In [5]:
import os
import joblib
import pandas as pd
from interpret import show
import plotly.io as pio

pio.renderers.default = "notebook"  # or "inline", "jupyterlab", etc.


In [8]:

INPUT_DIR = "data_inputs"
MODEL_DIR = "models"
OUT_DIR_SHAPES = os.path.join(MODEL_DIR, "plots", "shape_plots")
OUT_DIR_SUMMARY = os.path.join(MODEL_DIR, "plots", "summary_plots")
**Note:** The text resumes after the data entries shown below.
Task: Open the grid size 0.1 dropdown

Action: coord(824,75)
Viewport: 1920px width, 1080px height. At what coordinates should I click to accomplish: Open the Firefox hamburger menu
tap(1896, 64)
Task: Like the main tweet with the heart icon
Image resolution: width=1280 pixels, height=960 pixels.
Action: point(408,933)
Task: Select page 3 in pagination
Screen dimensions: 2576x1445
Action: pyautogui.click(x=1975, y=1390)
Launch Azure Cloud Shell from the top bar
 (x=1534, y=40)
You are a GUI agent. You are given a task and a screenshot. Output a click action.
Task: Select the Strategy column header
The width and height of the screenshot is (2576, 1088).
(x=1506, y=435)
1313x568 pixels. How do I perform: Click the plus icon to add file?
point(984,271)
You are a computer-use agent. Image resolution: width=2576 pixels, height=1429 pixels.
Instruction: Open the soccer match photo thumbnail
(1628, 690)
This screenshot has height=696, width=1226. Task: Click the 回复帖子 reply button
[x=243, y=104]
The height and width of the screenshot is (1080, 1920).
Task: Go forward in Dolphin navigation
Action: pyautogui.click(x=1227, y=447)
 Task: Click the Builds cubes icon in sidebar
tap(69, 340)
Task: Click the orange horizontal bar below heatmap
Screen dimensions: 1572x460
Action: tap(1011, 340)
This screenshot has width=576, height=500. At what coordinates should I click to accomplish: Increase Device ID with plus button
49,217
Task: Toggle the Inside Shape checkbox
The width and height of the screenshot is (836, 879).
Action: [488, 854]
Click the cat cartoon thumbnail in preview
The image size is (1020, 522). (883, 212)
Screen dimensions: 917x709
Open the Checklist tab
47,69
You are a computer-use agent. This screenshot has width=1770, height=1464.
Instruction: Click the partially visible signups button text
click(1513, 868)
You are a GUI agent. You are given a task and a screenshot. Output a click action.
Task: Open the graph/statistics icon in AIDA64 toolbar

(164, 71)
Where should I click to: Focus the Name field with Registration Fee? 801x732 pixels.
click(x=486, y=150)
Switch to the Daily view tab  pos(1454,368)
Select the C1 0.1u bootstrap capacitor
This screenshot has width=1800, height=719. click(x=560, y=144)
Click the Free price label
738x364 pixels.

os.makedirs(OUT_DIR_SHAPES, exist_ok=True)
os.makedirs(OUT_DIR_SUMMARY, exist_ok=True)

sexes = ["M", "F"]
TOP_K = 15  # number of feature-wise shape plots per model to save

# Base datasets we trained from
base_variants = {
    "tnpca": os.path.join(INPUT_DIR, "ebm_input_tnpca.csv"),
    "vae":   os.path.join(INPUT_DIR, "ebm_input_vae.csv"),
    "pca":   os.path.join(INPUT_DIR, "ebm_input_pca.csv"),
}

# For each base dataset, which model variants exist?
# These must match what ebm_alcohol.py trains/saves.
model_variants_by_base = {
    "tnpca": ["tnpca", "cog_only", "tnpca_only"],
    "vae":   ["vae", "vae_only"],
    "pca":   ["pca", "pca_only"],
}

def load_model(model_path):
    obj = joblib.load(model_path)
    if isinstance(obj, dict):
        pipe = obj["model"]
        features = obj.get("features", None)
    else:
        pipe = obj
        features = None

    # If this is an imblearn/sklearn pipeline with a "model" step, extract EBM
    if hasattr(pipe, "named_steps") and "model" in pipe.named_steps:
        ebm = pipe.named_steps["model"]
    else:
        ebm = pipe

    return ebm, features



In [9]:

for base_variant, data_path in base_variants.items():
    if not os.path.exists(data_path):
        print(f"[WARN] missing {data_path}, skipping base_variant={base_variant}")
        continue

    df = pd.read_csv(data_path)

    if "Gender" not in df.columns or "alc_y" not in df.columns:
        raise ValueError(f"'Gender' or 'alc_y' missing in {data_path}")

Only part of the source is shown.